Faut-il rallonger bébé à chaque fois qu'il se met debout ?

Au tout début, un ou deux gestes calmes pour le rallonger aident, car beaucoup de bébés ne savent pas encore redescendre. Ensuite, mieux vaut espacer : si vous le recouchez vingt fois, le geste devient un jeu très gratifiant. Laissez-lui le temps d'essayer seul, en restant présent et rassurant.
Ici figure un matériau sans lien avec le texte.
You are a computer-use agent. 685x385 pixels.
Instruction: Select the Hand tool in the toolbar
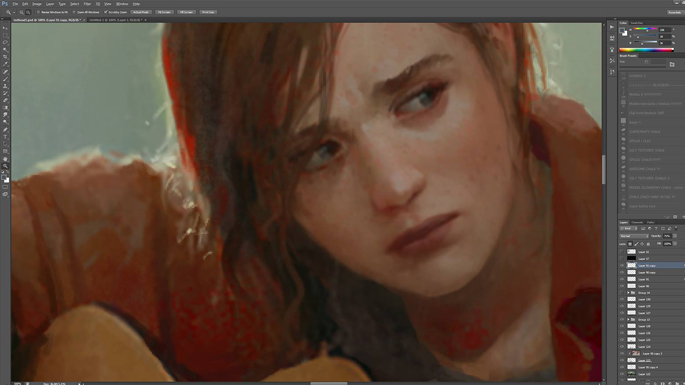5,159
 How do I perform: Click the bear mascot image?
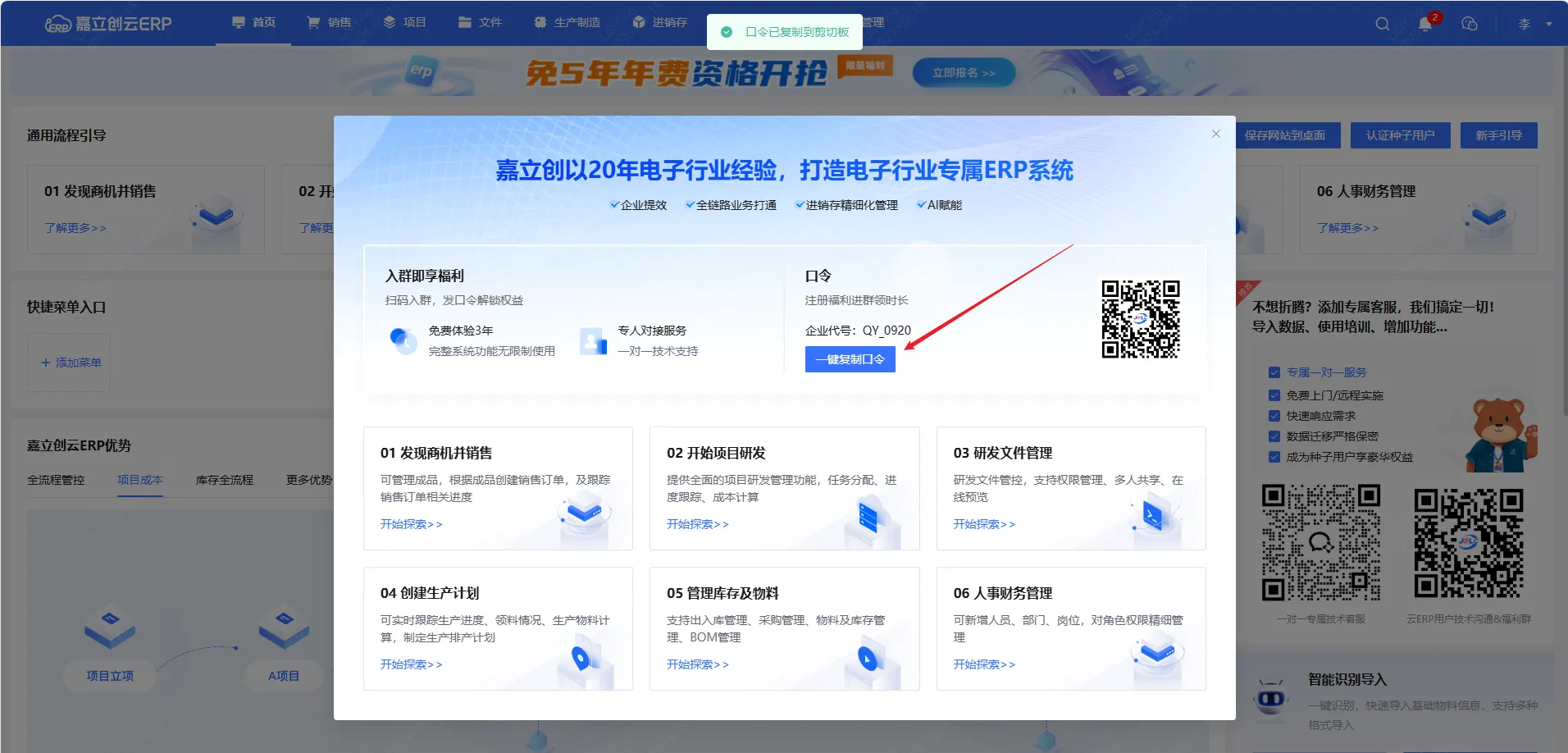coord(1498,433)
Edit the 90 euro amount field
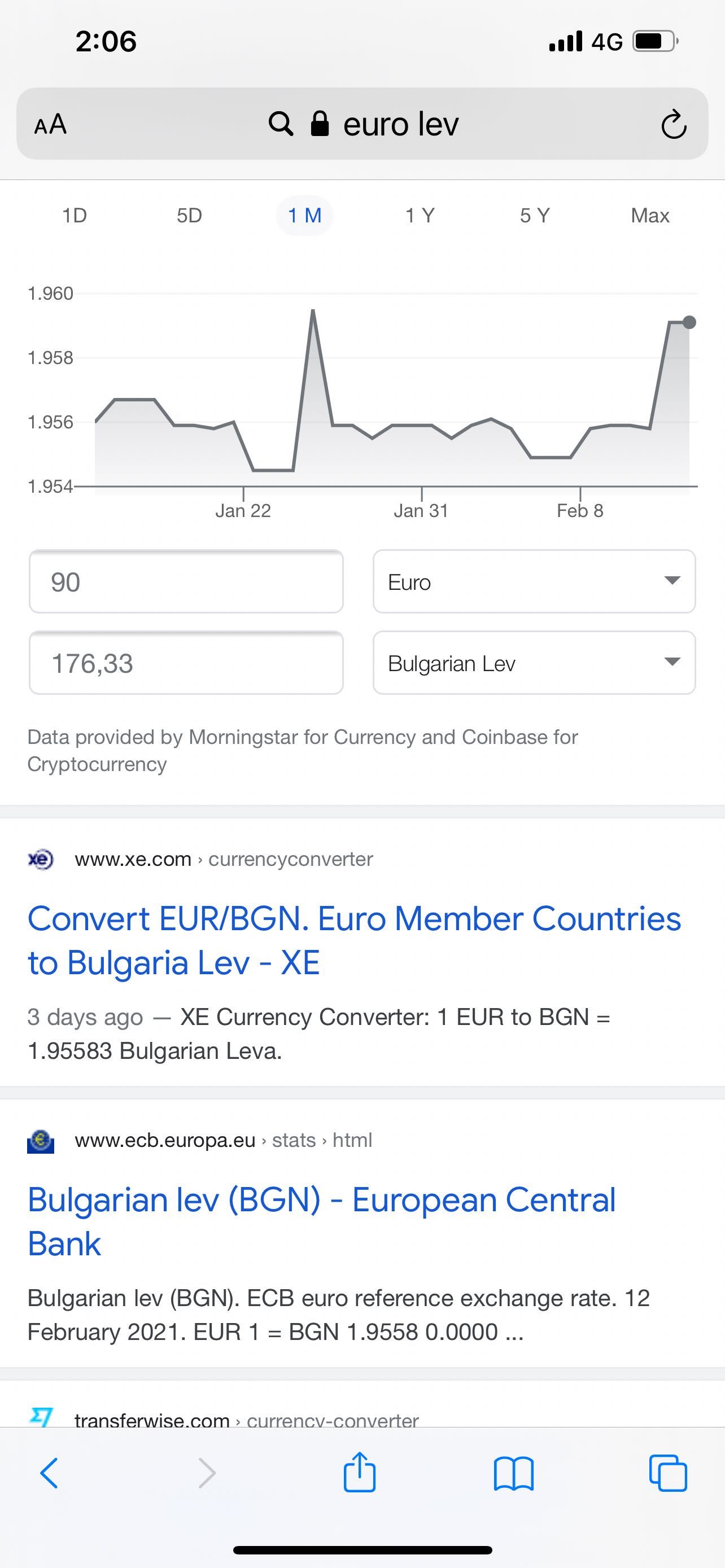Viewport: 725px width, 1568px height. 186,581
Combien de temps dure cette phase ?

Elle est généralement liée à l'acquisition de la position debout et s'estompe une fois la motricité maîtrisée, souvent en quelques semaines. La durée varie beaucoup d'un enfant à l'autre. La régularité du rituel et le calme des réponses raccourcissent nettement l'épisode.

Mon bébé se met debout et pleure sans redescendre, que faire ?

C'est fréquent : il sait monter avant de savoir redescendre, et se retrouve coincé. Allez le voir, rallongez-le doucement sans allumer ni jouer, puis sortez. En journée, entraînez-le à s'asseoir depuis la position debout, ce qui règle souvent le problème plus vite que tout le reste.

Faut-il descendre le sommier du lit ?

Oui, dès que votre enfant se tient debout dans son lit, le sommier doit être placé à sa position la plus basse. C'est une mesure de sécurité essentielle pour éviter les chutes par-dessus les barreaux, et elle prime sur toute considération de confort.